PROMPT:
Omit all pictures, then retype exactly the lines from the one that contains "287x264 pixels." through the end of the listing.

RECORDS FOR THE TASK:
------
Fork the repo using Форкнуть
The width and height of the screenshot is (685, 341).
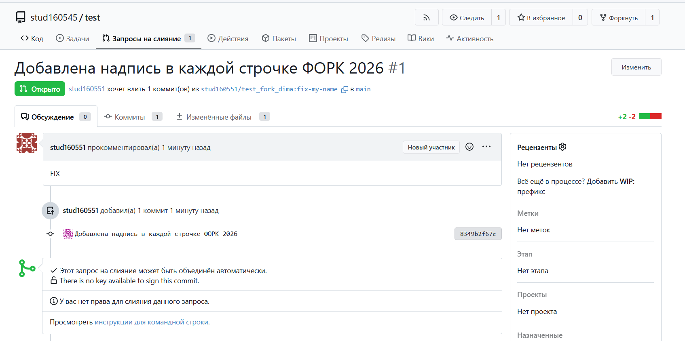pos(618,18)
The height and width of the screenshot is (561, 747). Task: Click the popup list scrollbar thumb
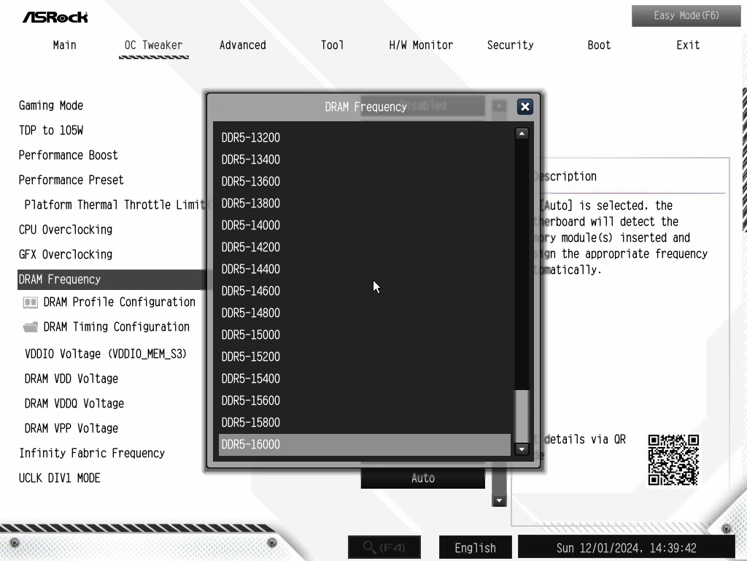pos(522,416)
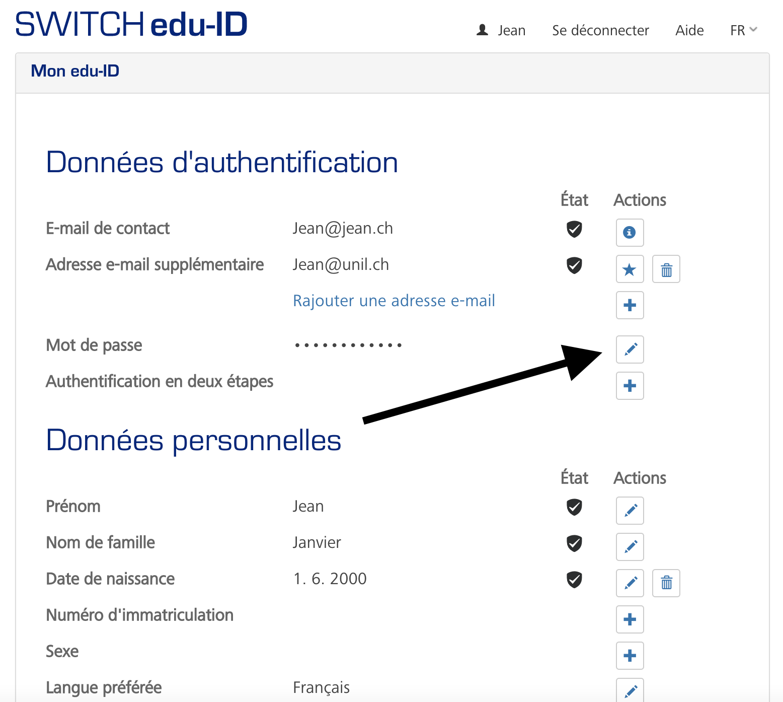
Task: Add two-step authentication with plus icon
Action: click(630, 386)
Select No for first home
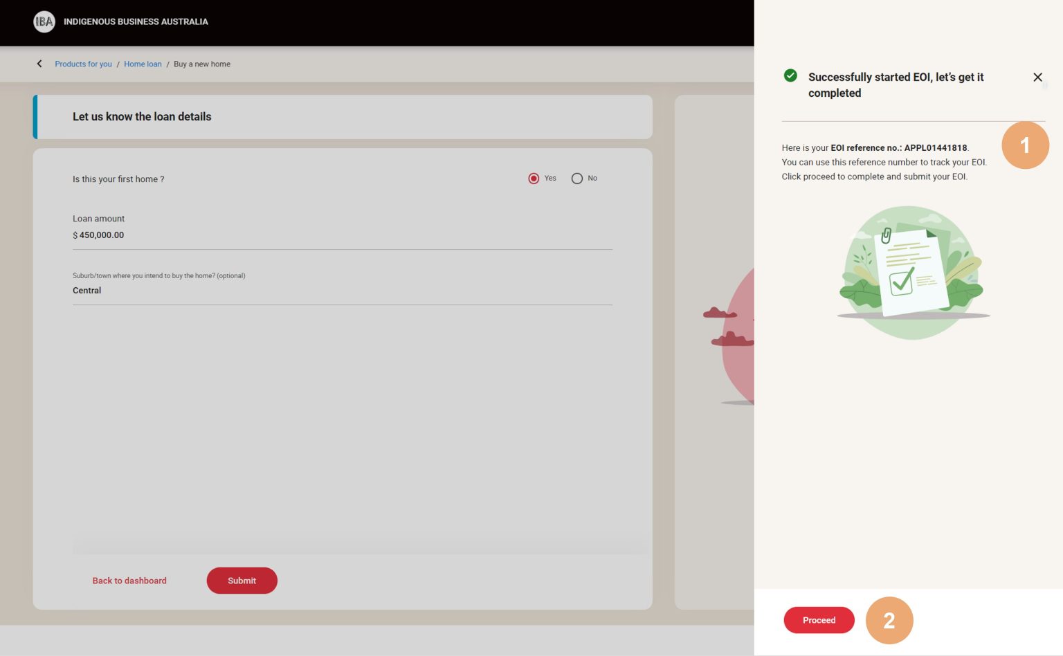Screen dimensions: 1063x656 (576, 179)
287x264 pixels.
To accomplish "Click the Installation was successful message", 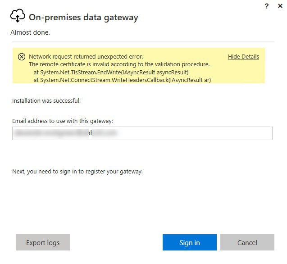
------
SOLUTION TO THE PROBLEM:
287x264 pixels.
To accomplish "Click the Installation was successful message", 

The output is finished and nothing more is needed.